Poder e Governo

Bolsonaro é internado em Brasília para cirurgia no ombro

Internação foi autorizada por Moraes após ex-presidente relatar dores provocadas por queda na prisão

Agência O Globo - 01/05/2026
Bolsonaro é internado em Brasília para cirurgia no ombro
O ex-presidente Jair Bolsonaro - Foto: Reprodução / Agência Brasil

O ex-presidente Jair Bolsonaro foi internado nesta sexta-feira, no Hospital DF Star, em Brasília, para realizar uma cirurgia no ombro. O procedimento foi autorizado na quinta-feira (6) pelo ministro Alexandre de Moraes, do Supremo Tribunal Federal (STF), após pedido da defesa. Bolsonaro chegou ao hospital por volta das 7h, acompanhado de sua esposa, Michelle Bolsonaro.

Segundo publicação de Michelle nas redes sociais, o ex-presidente entrou no centro cirúrgico por volta das 9h. O médico ortopedista responsável pela cirurgia, Alexandre Paniago, informou que o procedimento prevê cerca de duas horas de preparação, para colocação do cateter de medicação, seguidas de aproximadamente três horas de cirurgia. Ainda não há previsão de alta hospitalar.

Bolsonaro cumpre prisão domiciliar desde o fim de março, após ter passado duas semanas internado no mesmo hospital tratando uma broncopneumonia. O pedido pela cirurgia foi apresentado pela defesa ao STF em 21 de abril, em razão de dores causadas por uma queda ocorrida enquanto estava no 19º Batalhão da Polícia Militar do Distrito Federal, conhecido como Papudinha.

Documentos médicos entregues ao STF apontam que o ex-presidente apresenta lesões no ombro direito, que exigem intervenção cirúrgica para reparação do manguito rotador e de estruturas associadas.

De acordo com o pedido encaminhado a Moraes, Bolsonaro faz uso diário de medicação analgésica. Exames físicos e de imagem indicam lesão de alto grau no tendão do supraespinhal, comprometimento do tendão do subescapular, subluxação do bíceps e outras lesões.
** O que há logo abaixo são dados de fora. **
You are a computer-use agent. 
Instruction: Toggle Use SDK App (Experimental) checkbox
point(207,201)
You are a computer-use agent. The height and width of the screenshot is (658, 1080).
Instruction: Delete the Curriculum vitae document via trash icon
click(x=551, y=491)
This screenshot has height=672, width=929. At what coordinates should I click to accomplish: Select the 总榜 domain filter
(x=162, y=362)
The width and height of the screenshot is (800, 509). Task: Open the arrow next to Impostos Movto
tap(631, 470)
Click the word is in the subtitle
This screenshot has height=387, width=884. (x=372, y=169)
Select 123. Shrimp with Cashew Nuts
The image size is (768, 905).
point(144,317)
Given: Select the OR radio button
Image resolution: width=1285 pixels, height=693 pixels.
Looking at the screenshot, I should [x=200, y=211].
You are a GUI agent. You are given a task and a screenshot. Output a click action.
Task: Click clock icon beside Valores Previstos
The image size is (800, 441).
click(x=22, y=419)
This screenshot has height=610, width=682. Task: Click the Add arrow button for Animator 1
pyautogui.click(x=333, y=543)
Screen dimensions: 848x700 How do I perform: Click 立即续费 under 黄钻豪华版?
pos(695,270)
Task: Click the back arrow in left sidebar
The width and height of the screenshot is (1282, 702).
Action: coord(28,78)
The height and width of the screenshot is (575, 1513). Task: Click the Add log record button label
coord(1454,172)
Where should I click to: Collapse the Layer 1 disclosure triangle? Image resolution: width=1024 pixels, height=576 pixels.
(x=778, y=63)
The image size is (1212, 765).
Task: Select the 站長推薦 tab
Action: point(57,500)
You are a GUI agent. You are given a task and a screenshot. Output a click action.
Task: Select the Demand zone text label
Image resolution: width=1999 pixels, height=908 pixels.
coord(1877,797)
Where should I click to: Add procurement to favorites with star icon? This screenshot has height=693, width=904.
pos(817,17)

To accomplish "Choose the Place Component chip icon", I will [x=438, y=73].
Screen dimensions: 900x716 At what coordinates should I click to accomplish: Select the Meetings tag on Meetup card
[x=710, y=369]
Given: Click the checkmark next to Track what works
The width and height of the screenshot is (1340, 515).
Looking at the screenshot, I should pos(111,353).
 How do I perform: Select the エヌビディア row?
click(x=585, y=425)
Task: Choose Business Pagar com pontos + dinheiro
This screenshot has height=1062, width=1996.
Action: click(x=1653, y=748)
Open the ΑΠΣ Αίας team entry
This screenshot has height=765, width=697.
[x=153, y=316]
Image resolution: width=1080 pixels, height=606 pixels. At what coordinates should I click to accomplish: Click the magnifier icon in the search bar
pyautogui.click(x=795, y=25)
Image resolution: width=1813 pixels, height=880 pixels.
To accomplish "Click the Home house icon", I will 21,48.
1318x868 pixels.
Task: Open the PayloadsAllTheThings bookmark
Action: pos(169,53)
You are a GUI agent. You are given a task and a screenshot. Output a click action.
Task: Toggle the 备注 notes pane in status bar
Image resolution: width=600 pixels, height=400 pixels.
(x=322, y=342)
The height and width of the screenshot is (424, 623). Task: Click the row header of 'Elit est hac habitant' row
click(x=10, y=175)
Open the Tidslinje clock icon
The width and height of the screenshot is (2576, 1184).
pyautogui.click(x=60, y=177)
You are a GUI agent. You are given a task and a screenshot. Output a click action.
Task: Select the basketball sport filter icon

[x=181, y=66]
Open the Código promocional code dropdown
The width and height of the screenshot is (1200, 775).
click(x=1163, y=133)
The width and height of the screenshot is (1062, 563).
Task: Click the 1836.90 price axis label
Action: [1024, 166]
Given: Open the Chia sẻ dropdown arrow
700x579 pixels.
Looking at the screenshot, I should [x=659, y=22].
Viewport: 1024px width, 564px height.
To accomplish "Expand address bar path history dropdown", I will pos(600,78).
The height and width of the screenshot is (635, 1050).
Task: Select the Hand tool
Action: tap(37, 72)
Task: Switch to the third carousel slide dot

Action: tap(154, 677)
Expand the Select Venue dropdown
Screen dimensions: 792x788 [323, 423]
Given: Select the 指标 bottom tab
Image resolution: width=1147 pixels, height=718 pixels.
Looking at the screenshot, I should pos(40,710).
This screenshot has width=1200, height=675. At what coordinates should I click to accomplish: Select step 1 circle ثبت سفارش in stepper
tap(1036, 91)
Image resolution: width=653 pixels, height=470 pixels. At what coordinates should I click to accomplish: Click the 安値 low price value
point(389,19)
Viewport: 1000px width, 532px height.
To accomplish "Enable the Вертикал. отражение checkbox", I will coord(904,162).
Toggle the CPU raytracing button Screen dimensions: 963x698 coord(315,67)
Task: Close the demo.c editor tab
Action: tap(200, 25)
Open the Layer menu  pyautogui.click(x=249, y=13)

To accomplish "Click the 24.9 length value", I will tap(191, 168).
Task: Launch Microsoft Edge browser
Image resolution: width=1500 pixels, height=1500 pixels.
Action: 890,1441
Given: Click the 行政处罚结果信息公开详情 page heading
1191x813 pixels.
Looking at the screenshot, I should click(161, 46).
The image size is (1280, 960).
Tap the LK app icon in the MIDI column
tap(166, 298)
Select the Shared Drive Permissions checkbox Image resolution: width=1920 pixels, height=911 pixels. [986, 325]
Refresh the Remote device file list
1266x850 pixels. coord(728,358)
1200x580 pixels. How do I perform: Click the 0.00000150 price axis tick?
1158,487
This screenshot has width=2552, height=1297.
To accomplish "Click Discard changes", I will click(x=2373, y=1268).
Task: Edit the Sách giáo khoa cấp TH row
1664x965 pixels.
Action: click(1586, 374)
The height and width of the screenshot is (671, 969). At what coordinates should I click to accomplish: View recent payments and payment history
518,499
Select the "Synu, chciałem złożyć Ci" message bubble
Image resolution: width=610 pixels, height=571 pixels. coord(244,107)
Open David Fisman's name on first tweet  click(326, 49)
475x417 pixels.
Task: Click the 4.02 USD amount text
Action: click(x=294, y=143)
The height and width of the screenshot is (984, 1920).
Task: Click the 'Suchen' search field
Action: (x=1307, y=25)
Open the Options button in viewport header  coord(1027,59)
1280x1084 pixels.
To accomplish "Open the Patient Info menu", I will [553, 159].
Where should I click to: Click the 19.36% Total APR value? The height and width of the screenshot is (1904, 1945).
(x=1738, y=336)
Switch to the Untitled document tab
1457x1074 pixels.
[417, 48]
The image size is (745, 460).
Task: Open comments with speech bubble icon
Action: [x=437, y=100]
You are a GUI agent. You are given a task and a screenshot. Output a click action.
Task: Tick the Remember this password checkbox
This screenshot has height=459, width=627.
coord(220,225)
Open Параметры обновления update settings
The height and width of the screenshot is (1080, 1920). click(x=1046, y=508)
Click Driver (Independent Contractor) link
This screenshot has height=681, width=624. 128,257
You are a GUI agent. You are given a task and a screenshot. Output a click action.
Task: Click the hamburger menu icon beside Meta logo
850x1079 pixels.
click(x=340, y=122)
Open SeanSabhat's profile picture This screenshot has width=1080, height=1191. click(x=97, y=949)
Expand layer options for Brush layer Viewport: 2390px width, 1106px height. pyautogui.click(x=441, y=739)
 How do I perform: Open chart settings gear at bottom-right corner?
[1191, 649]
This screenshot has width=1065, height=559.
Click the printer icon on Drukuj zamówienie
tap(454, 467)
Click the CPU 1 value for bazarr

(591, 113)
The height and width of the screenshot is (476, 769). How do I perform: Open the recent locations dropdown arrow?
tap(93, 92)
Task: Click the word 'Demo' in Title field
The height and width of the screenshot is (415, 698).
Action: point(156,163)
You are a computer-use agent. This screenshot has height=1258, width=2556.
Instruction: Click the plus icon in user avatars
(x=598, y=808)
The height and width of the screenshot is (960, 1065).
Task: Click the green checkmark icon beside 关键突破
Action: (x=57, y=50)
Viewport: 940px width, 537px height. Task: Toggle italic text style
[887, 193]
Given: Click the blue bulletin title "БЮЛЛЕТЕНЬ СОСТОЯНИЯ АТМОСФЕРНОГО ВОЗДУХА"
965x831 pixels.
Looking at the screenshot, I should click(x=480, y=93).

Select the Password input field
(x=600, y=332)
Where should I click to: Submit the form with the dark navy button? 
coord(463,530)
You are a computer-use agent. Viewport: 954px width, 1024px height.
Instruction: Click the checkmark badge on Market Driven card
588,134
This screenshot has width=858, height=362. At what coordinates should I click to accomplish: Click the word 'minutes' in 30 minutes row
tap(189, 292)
Relatórios médicos destacam que Bolsonaro sofre dores recorrentes e intermitentes, tanto em repouso quanto durante movimentos do braço direito.

A defesa argumentou ao STF que o procedimento tem caráter “estritamente humanitário e sanitário”, visando preservar a integridade física, a funcionalidade do membro, a qualidade de vida e a dignidade do paciente. Os advogados afirmaram que a manutenção do quadro clínico pode representar restrição ao direito fundamental à saúde.

Em casa, a rotina de Bolsonaro inclui acompanhamento médico frequente e, segundo reportagens, um aumento da tensão entre a ex-primeira-dama Michelle Bolsonaro e os filhos do ex-presidente, em um momento de acesso restrito ao ex-mandatário.